In working on Shakespeare, actors have the opportunity to develop a heightened sense of the sound and texture of language. Words are made up of vowels and consonants, and these sounds can be exploited to great advantage by the actor in the pursuit of the character’s goals. In working on Shakespeare, the actor is invited to dive into the relationship between sound and meaning, and to playfully interact with the language in developing a performance. This sensitivity to the relationship between sound and meaning can be useful to actors in any medium and context. Even actors working with text that is totally prosaic, apparently devoid of the lyrical qualities we associate with Shakespeare, can find opportunities to exploit the sounds that make up their words to help to illuminate their character’s struggle and tell their story.
Another important muscle that Shakespeare asks the actor to develop is the ability to handle rhetorical complexity. Characters in Shakespeare speak in long sentences that often fit together in complex ways and present intricate lines of reasoning in making their cases. Not every role that an actor comes across in film and television is going to ask for this kind of skill, but they are there. You may be asked to play a character who gives a political or a motivational speech, or an attorney who has to argue her case. Experience with Shakespeare’s characters’ elaborate rhetorical displays can be superb preparation for playing contemporary characters in such circumstances.
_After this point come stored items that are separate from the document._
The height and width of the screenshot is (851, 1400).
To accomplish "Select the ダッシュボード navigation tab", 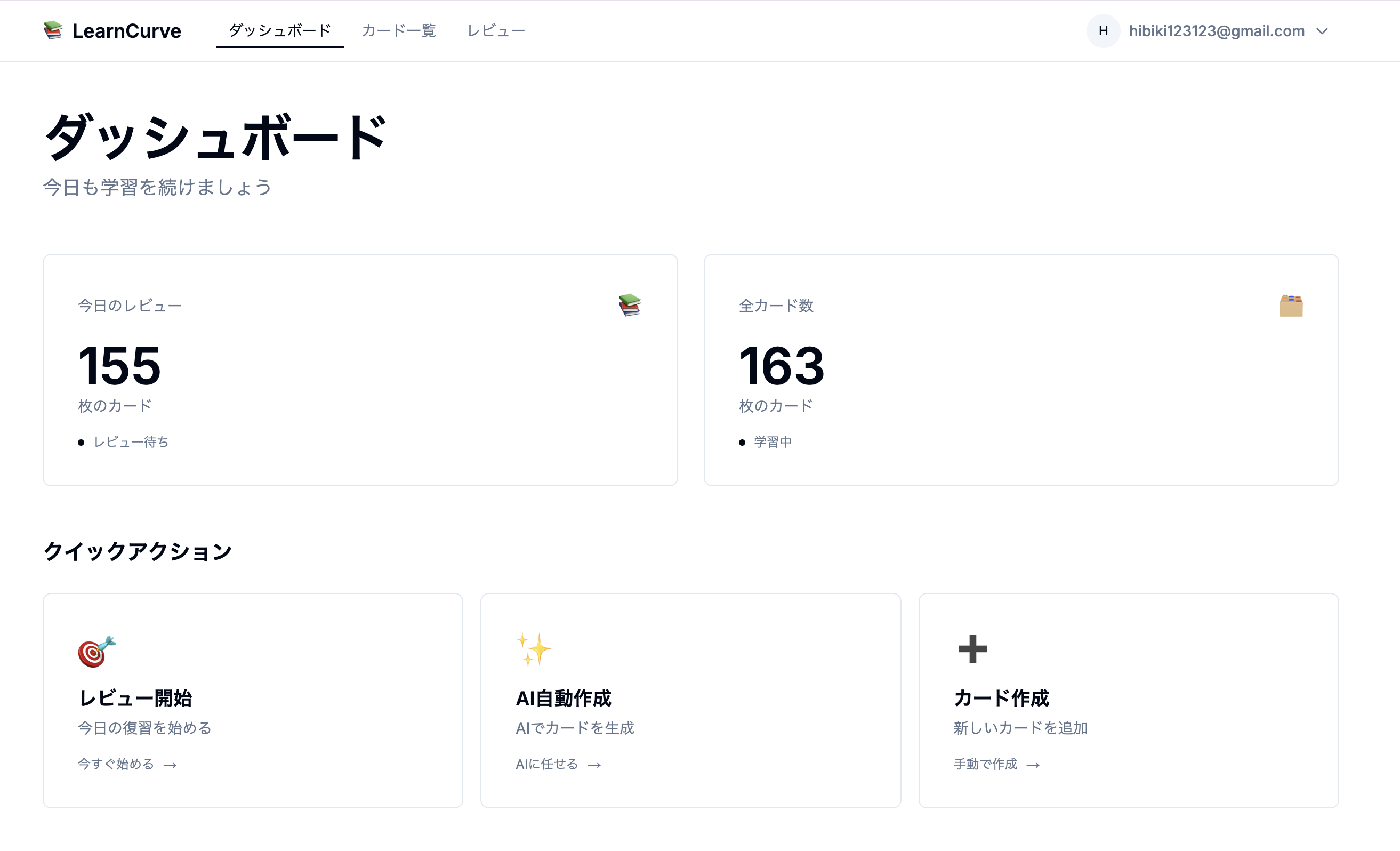I will click(279, 31).
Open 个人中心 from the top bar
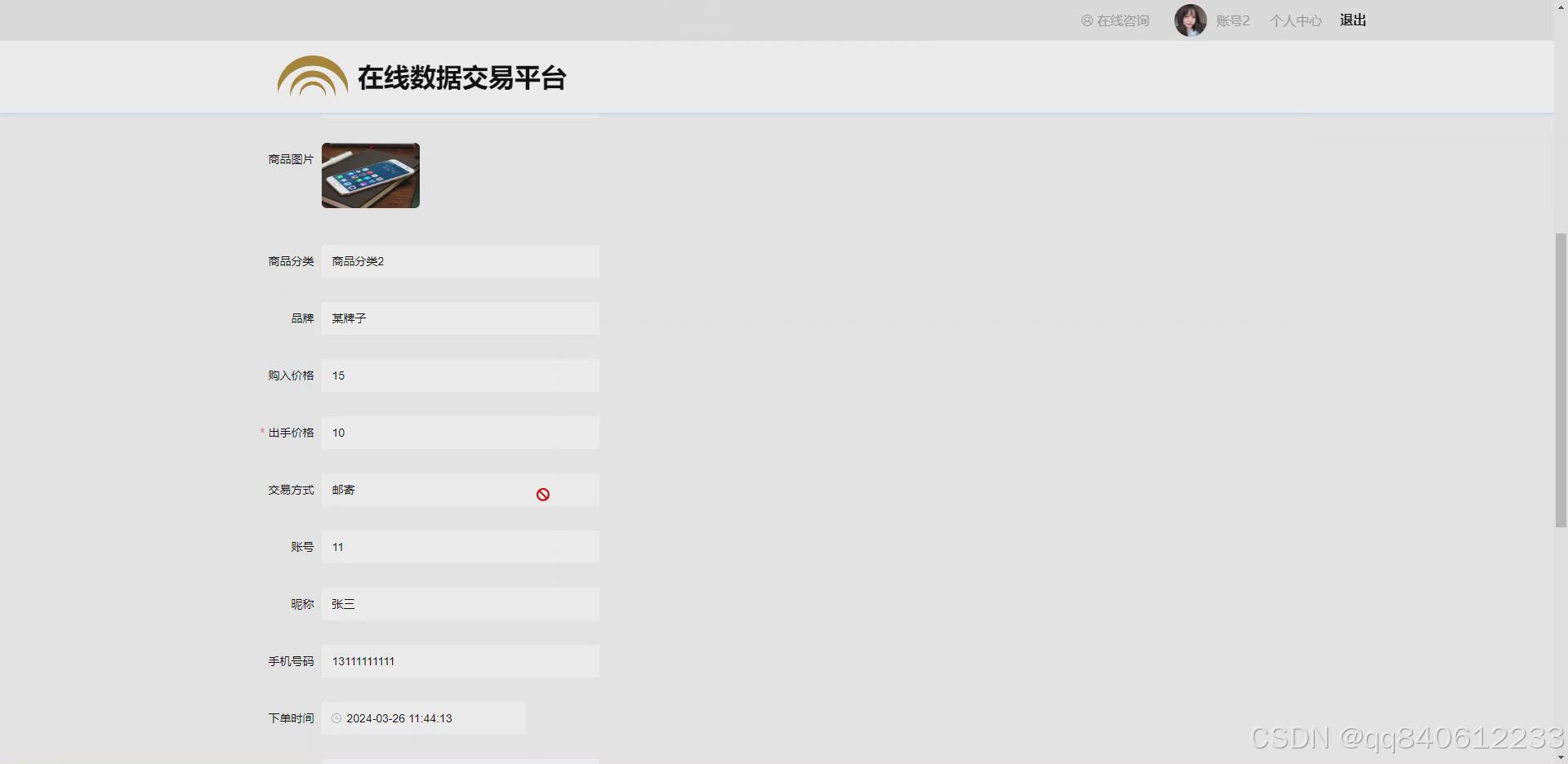The height and width of the screenshot is (764, 1568). 1295,20
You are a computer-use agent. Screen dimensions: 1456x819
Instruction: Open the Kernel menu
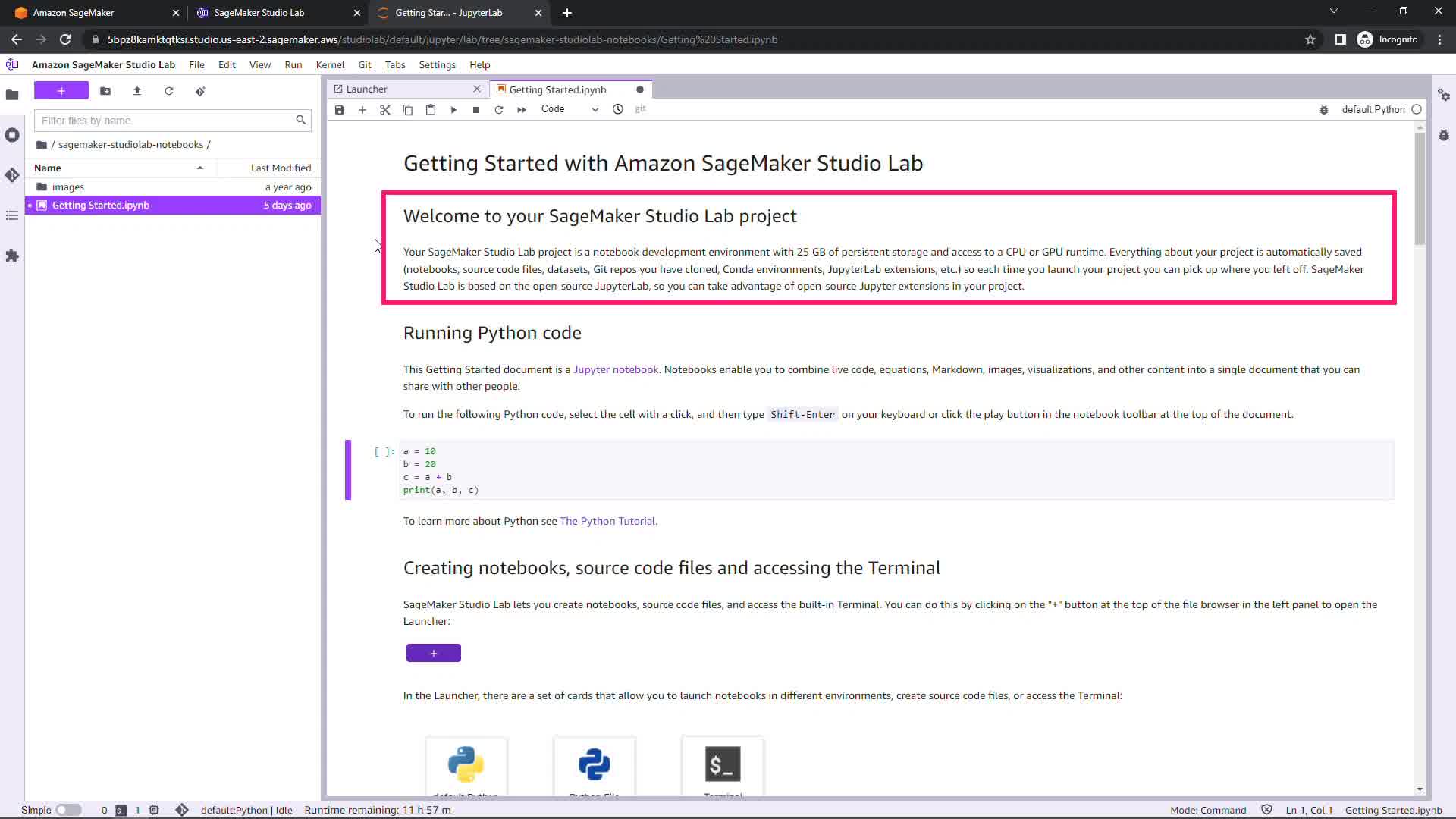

Embedded in these rhetorically sophisticated speeches in Shakespeare is an abundance of imagery. Again, contemporary writing does not rely on imagery to anything close to the degree that Shakespeare’s does, but the imagery is there in the speeches of some contemporary characters often hiding in plain sight. Actors working on Shakespeare wrestle with the way in which his imagery helps them in their persuasive efforts to influence those around them. This awareness of the power of imagery will be valuable for actors working on contemporary work.
Finally, Shakespeare asks the actor to deal with all of these things, that is, the sound and texture of words, rhetorical complexity, and the power of imagery to affect others, at one and the same time. The late Philip Seymour Hoffman once compared an actor to a circus performer juggling six or seven plates in the air. In asking the actor to handle so many aspects of the text at once, Shakespeare is providing just this kind of plate-juggling challenge.
By meeting the challenge posed by Shakespeare, an actor will face future projects with the confidence that she’s gotten over a very high bar. And that doesn’t hurt, right?